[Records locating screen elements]

>>

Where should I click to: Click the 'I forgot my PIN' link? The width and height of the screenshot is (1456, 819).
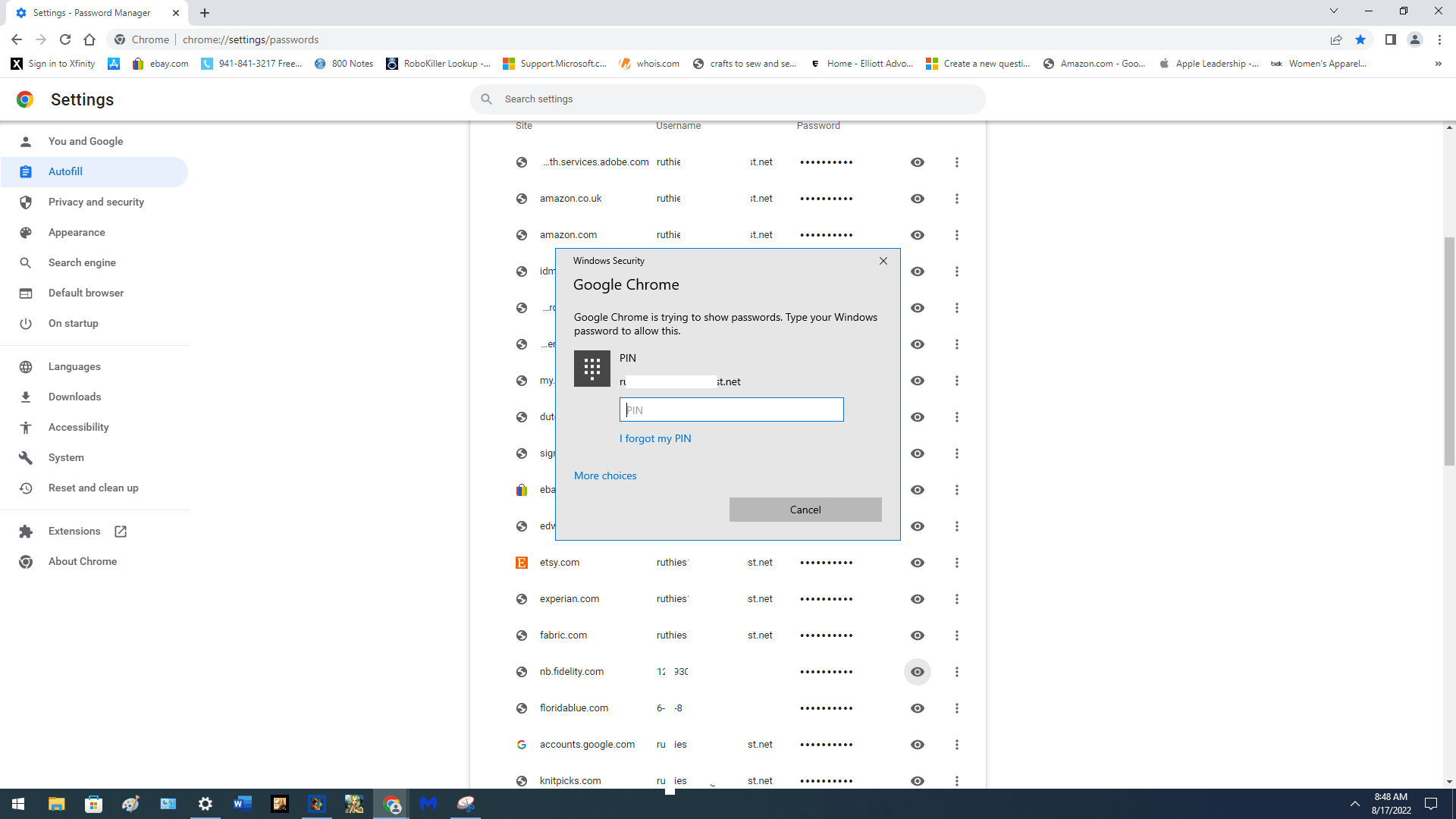pyautogui.click(x=655, y=438)
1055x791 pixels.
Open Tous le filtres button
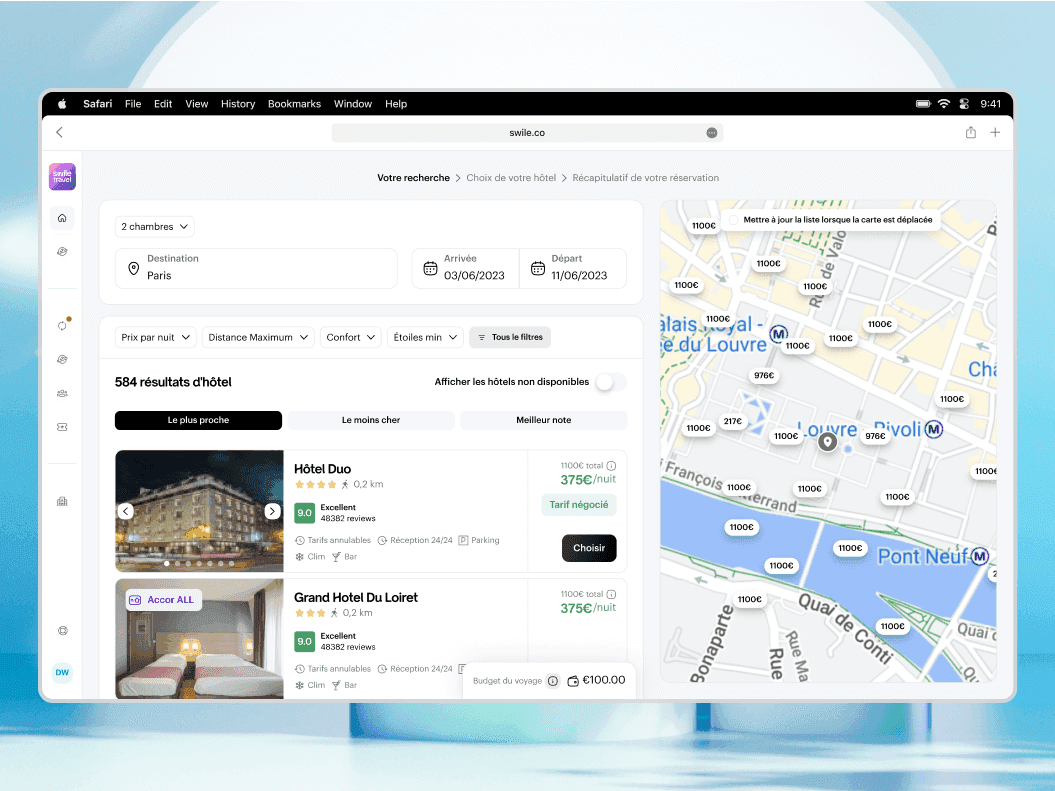pyautogui.click(x=510, y=337)
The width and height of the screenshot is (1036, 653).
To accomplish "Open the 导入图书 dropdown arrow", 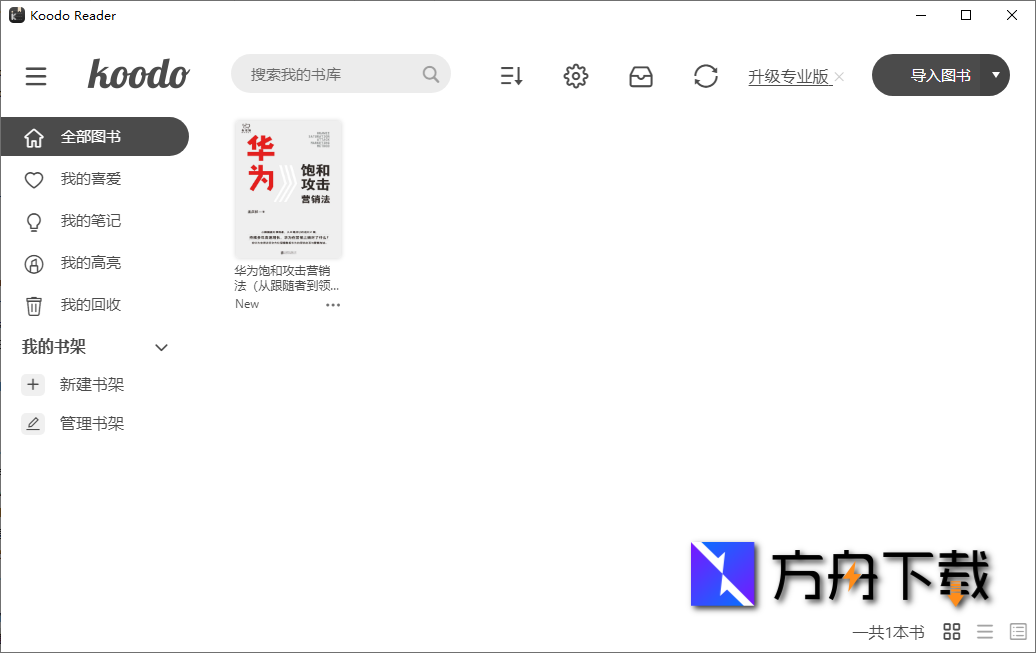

<<

__WHAT IS REQUIRED__. Rewrite every line of the listing above, changing each "screenshot" to "capture" and keeping all other text the same. Omit the pictures.

__SOLUTION FOR THIS PROBLEM__.
Where should I click to: Click the 'I forgot my PIN' link? The width and height of the capture is (1456, 819).
pyautogui.click(x=655, y=438)
1055x791 pixels.
Open Tous le filtres button
pyautogui.click(x=510, y=337)
The width and height of the capture is (1036, 653).
To accomplish "Open the 导入图书 dropdown arrow", 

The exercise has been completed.